__DATA UNDER STUDY__
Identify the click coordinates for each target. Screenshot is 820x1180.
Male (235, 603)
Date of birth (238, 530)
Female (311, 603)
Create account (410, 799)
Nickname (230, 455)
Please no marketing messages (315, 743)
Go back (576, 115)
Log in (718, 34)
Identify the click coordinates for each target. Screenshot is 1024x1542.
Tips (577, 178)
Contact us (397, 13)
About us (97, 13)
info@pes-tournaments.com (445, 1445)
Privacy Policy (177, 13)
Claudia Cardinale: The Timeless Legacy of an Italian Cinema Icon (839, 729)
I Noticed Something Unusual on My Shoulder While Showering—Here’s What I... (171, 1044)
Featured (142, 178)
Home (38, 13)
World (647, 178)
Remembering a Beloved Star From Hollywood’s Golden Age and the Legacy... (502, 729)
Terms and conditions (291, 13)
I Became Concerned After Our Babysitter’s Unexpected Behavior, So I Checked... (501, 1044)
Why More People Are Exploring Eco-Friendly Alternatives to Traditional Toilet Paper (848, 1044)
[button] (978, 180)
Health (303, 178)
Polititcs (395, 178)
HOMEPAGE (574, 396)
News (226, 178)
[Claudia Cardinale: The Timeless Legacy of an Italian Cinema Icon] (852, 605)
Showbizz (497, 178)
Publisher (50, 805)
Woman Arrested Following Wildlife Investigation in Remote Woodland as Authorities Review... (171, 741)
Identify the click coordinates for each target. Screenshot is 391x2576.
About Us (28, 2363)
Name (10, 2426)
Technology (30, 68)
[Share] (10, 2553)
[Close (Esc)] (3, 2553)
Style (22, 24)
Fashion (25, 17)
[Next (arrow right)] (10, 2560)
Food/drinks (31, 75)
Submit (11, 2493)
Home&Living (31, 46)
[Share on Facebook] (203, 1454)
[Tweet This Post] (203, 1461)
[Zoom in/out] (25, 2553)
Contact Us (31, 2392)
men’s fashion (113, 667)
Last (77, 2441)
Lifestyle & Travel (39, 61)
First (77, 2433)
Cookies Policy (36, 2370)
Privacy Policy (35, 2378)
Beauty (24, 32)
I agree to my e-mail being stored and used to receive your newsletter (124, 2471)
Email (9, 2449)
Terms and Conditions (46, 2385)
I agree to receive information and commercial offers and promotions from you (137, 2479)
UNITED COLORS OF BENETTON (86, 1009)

__PROBLEM DETAILS__
Copy every line of the data above exactly.

__THE ANSWER__
Identify the click coordinates for each target. Screenshot is 820x1180.
Male (235, 603)
Date of birth (238, 530)
Female (311, 603)
Create account (410, 799)
Nickname (230, 455)
Please no marketing messages (315, 743)
Go back (576, 115)
Log in (718, 34)
Identify the click coordinates for each target. Screenshot is 1024x1542.
Tips (577, 178)
Contact us (397, 13)
About us (97, 13)
info@pes-tournaments.com (445, 1445)
Privacy Policy (177, 13)
Claudia Cardinale: The Timeless Legacy of an Italian Cinema Icon (839, 729)
I Noticed Something Unusual on My Shoulder While Showering—Here’s What I... (171, 1044)
Featured (142, 178)
Home (38, 13)
World (647, 178)
Remembering a Beloved Star From Hollywood’s Golden Age and the Legacy... (502, 729)
Terms and conditions (291, 13)
I Became Concerned After Our Babysitter’s Unexpected Behavior, So I Checked... (501, 1044)
Why More People Are Exploring Eco-Friendly Alternatives to Traditional Toilet Paper (848, 1044)
[button] (978, 180)
Health (303, 178)
Polititcs (395, 178)
HOMEPAGE (574, 396)
News (226, 178)
[Claudia Cardinale: The Timeless Legacy of an Italian Cinema Icon] (852, 605)
Showbizz (497, 178)
Publisher (50, 805)
Woman Arrested Following Wildlife Investigation in Remote Woodland as Authorities Review... (171, 741)
Identify the click coordinates for each target. Screenshot is 391x2576.
About Us (28, 2363)
Name (10, 2426)
Technology (30, 68)
[Share] (10, 2553)
[Close (Esc)] (3, 2553)
Style (22, 24)
Fashion (25, 17)
[Next (arrow right)] (10, 2560)
Food/drinks (31, 75)
Submit (11, 2493)
Home&Living (31, 46)
[Share on Facebook] (203, 1454)
[Tweet This Post] (203, 1461)
[Zoom in/out] (25, 2553)
Contact Us (31, 2392)
men’s fashion (113, 667)
Last (77, 2441)
Lifestyle & Travel (39, 61)
First (77, 2433)
Cookies Policy (36, 2370)
Privacy Policy (35, 2378)
Beauty (24, 32)
I agree to my e-mail being stored and used to receive your newsletter (124, 2471)
Email (9, 2449)
Terms and Conditions (46, 2385)
I agree to receive information and commercial offers and promotions from you (137, 2479)
UNITED COLORS OF BENETTON (86, 1009)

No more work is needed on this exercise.